## Exercise passage
========

I first came into contact with record shops back in my home town of Wallasey during the seventies. At this time, and into the early eighties Wallasey was like many other similar – sized towns in that it had as many record shops within its confines as Soho does now. That’s a sad state of affairs both ways. There are no recordshops left back home at the moment, (I don't consider The Gravy Train to be one) as far as I know, and Soho used to be so much better, but it’s slowly being asphyxiated by creeping gentrification.
Which is also symptomatic of the current rise in record shops that, by and large, seem to market vinyl as a lifestyle choice rather than anything else. These shops are not specialist outlets anymore, but much more general distributors of sound, specializing in records and, now a whole load of accessories and accouterments to make the listening experience more palatable, such as retro fifties and sixties paraphernalia, all designed to envelop and encapsulate. Soho only seems to have room for a few shops currently selling electronica, Phonica and Sounds of the Universe come to mind. Black Market went the way of the dodo recently, it was a little bit more floor focused than the others so maybe that’s one of the reasons why. Other shops have opened in London since these two came into being, like Kristina and Love Vinyl, but that’s London. The biggest city in Western Europe supports a fraction of the shops it used to, so what does that mean for the rest of the UK?

========

## Task description
Carry on the passage about record shops, starting right after its last sentence.

========

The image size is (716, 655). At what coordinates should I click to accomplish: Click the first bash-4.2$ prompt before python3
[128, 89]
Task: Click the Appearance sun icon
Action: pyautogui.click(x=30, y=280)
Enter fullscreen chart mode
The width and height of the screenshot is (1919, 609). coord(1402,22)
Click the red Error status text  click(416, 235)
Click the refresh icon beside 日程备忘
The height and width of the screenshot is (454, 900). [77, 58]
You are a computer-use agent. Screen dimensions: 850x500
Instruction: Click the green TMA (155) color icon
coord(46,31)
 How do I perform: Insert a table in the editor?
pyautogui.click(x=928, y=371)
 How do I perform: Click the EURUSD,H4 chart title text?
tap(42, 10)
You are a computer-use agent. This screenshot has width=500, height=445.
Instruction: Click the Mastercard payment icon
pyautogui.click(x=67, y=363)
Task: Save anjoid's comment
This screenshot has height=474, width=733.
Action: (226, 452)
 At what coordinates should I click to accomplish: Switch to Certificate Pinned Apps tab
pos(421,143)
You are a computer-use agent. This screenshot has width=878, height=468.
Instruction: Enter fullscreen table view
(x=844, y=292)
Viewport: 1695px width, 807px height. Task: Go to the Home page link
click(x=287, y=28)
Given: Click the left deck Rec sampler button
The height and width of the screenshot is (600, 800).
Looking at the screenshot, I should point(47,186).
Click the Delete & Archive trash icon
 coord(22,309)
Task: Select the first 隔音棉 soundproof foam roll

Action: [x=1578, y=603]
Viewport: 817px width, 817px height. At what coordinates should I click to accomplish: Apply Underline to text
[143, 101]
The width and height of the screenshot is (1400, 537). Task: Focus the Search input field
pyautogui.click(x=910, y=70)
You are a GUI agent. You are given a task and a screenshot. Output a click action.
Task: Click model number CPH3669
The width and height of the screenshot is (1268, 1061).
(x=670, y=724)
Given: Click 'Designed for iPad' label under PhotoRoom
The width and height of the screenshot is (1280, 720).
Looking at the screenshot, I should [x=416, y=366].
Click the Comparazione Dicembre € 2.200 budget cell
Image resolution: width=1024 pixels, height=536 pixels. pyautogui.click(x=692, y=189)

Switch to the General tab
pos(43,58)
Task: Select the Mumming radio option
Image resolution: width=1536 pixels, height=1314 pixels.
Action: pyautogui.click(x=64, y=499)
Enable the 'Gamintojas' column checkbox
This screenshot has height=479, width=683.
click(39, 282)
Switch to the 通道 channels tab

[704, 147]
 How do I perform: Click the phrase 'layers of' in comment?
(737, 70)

========

## Reply to the exercise
Outside the big cities some shops remain, and some have opened within the last few years, but I find it hard to believe that they’re going to be around for very long. A couple have opened in the city where I work within the last six months, and one of them has a café attached. This is a good plan because if the records don’t sell hopefully the café can keep the home fires burning until they do. I’ve only been in a couple of times but had the same experience on each occasion. The café was rammed but on going down to see the records there was no one shopping where it mattered, Added to that, the chap, different each time, who was overseeing the vinyl didn’t acknowledge my presence at all. I know that we hate being asked if we want any help in shops, but a quick “Hi, let me know if there’s anything you want” is hardly going to set any alarm bells ringing.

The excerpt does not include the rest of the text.